Samantak Das, chief economist at Knight Frank also said that government’s decision on FDI will first lead to a rise in the demand for office space. “Entrepreneurs and companies looking to enter the marketplace segment will first look for office space in major cities and so there will be a pick-up in demand for office space in the near future and will continue to grow,” said Das. He added that since the share of e-tailing out of the total retail business is expected to grow from 2 per cent to 11 per cent by 2019, it will lead to a derived demand for other related services.

Puri pointed that even the logistics and warehousing demand will rise and that will spread across the country. “The second impact will be on the demand for warehousing and logistics real estate. Unlike the demand for office spaces, this additional requirement will be spread fairly evenly across Indian cities,” Puri said.

As e-commerce players need to deliver products quickly to their customers, there is a sense that the most important clientele segments for them are in the tier-II and tier-III cities.

“We will therefore see a significant step-up in demand for warehousing spaces in and around these cities,” Puri added. Indian real estate sector, particularly housing segment, is facing a huge slowdown from last 2-3 years. However, office and warehousing segments have been performing better due to demand of spaces from corporates especially e-commerce firms.

Das, however, pointed that the real estate demand for warehousing space will take some time to pick up. “Currently, the major criteria for setting up warehouse is tax efficiency as the companies look to save on inter-state tax. However, after the introduction of GST and inter-state tax irritant going away, there will be a real pick-up in demand for warehousing space,” said Das. He also pointed that the real take-off will be in the tier-II and tier-III cities as both warehousing and logistic network will spread going forward.

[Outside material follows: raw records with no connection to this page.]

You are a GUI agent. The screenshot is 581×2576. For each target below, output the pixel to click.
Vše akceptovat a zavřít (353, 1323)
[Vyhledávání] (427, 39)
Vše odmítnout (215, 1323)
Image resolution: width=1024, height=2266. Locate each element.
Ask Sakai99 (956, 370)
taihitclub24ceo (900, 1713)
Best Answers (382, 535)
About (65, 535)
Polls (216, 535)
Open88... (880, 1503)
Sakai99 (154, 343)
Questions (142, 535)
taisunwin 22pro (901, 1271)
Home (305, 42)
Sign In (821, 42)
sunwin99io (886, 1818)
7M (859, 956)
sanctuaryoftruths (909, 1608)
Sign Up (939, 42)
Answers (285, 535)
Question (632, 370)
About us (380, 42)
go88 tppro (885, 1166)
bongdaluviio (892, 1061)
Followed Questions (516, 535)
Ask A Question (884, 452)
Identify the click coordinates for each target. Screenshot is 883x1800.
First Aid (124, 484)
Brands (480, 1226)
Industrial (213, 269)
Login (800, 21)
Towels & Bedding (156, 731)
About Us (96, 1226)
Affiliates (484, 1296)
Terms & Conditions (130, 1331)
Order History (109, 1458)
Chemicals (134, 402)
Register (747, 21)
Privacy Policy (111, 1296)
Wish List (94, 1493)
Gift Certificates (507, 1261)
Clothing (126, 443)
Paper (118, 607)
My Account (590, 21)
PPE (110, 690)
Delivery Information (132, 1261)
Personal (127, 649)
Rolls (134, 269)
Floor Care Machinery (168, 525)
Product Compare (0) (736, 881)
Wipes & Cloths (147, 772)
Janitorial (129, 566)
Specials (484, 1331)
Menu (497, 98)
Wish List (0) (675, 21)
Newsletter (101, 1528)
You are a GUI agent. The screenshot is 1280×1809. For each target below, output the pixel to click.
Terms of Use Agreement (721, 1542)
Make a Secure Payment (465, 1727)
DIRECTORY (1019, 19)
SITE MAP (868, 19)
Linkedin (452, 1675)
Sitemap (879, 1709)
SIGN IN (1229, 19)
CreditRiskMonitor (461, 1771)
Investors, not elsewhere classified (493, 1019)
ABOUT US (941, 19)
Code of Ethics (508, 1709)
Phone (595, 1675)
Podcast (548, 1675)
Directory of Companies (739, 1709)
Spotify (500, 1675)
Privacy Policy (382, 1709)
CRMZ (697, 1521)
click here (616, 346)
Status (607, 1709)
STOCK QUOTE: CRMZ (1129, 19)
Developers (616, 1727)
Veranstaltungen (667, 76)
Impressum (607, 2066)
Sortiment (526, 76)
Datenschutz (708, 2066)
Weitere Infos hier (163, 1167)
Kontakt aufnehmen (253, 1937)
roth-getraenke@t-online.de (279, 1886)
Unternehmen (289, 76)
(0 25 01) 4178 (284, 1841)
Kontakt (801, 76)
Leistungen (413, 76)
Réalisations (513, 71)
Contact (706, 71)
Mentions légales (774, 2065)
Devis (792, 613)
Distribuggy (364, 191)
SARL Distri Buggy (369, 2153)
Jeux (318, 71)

If the FDI permission is a positive, the government’s decision to put a cap on the percentage of sale done by a single vendor or a group company and their ability to influence discount on price of goods and services has dampened the sentiments of marketplace players. This may however see the brick and mortar players becoming more competitive and they may go an on expansionary mode.

“E-commerce players now will be unable to sell below market prices and not more than 25 per cent of sales will happen via one vendor…this announcement brings brick-and- mortal retailers on a more level playing field, and would help to still the outcry over unfair trade practices to an extent,” Puri said.

“Overall, this is positive for the retail industry; more rational behaviour will now prevail in terms of market trade practices, and mounting of losses by most e-commerce companies will be curtailed. Online sales may reduce as deep discounts disappear, although losses will also be capped,” Puri added.